● Activity: Please output all the entries word for word, without the pictures.

┌──

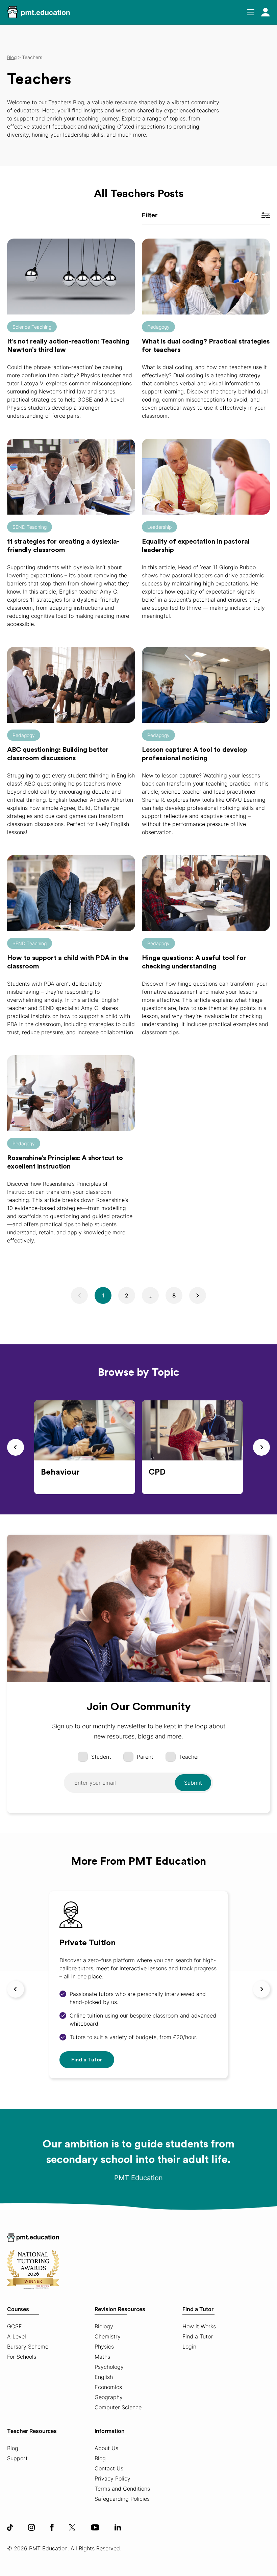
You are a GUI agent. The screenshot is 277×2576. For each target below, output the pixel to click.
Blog (12, 2448)
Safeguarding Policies (122, 2498)
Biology (104, 2326)
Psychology (109, 2366)
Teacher (189, 1756)
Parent (145, 1756)
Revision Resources (120, 2309)
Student (101, 1756)
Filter (149, 215)
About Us (106, 2448)
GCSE (14, 2326)
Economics (108, 2387)
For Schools (21, 2356)
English (104, 2377)
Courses (18, 2309)
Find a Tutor (86, 2059)
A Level (16, 2336)
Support (17, 2458)
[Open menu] (250, 12)
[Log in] (265, 12)
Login (189, 2346)
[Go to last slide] (15, 1447)
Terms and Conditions (122, 2488)
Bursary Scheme (27, 2346)
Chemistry (108, 2336)
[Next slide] (261, 1447)
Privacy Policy (112, 2478)
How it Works (199, 2326)
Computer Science (118, 2407)
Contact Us (109, 2468)
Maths (102, 2356)
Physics (104, 2346)
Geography (109, 2397)
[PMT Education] (38, 12)
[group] (84, 1447)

└──

● Reply:
You are a GUI agent. The screenshot is 277×2576. For each target below, output the pixel to click.
Blog (12, 2448)
Safeguarding Policies (122, 2498)
Biology (104, 2326)
Psychology (109, 2366)
Teacher (189, 1756)
Parent (145, 1756)
Revision Resources (120, 2309)
Student (101, 1756)
Filter (149, 215)
About Us (106, 2448)
GCSE (14, 2326)
Economics (108, 2387)
For Schools (21, 2356)
English (104, 2377)
Courses (18, 2309)
Find a Tutor (86, 2059)
A Level (16, 2336)
Support (17, 2458)
[Open menu] (250, 12)
[Log in] (265, 12)
Login (189, 2346)
[Go to last slide] (15, 1447)
Terms and Conditions (122, 2488)
Bursary Scheme (27, 2346)
Chemistry (108, 2336)
[Next slide] (261, 1447)
Privacy Policy (112, 2478)
How it Works (199, 2326)
Computer Science (118, 2407)
Contact Us (109, 2468)
Maths (102, 2356)
Physics (104, 2346)
Geography (109, 2397)
[PMT Education] (38, 12)
[group] (84, 1447)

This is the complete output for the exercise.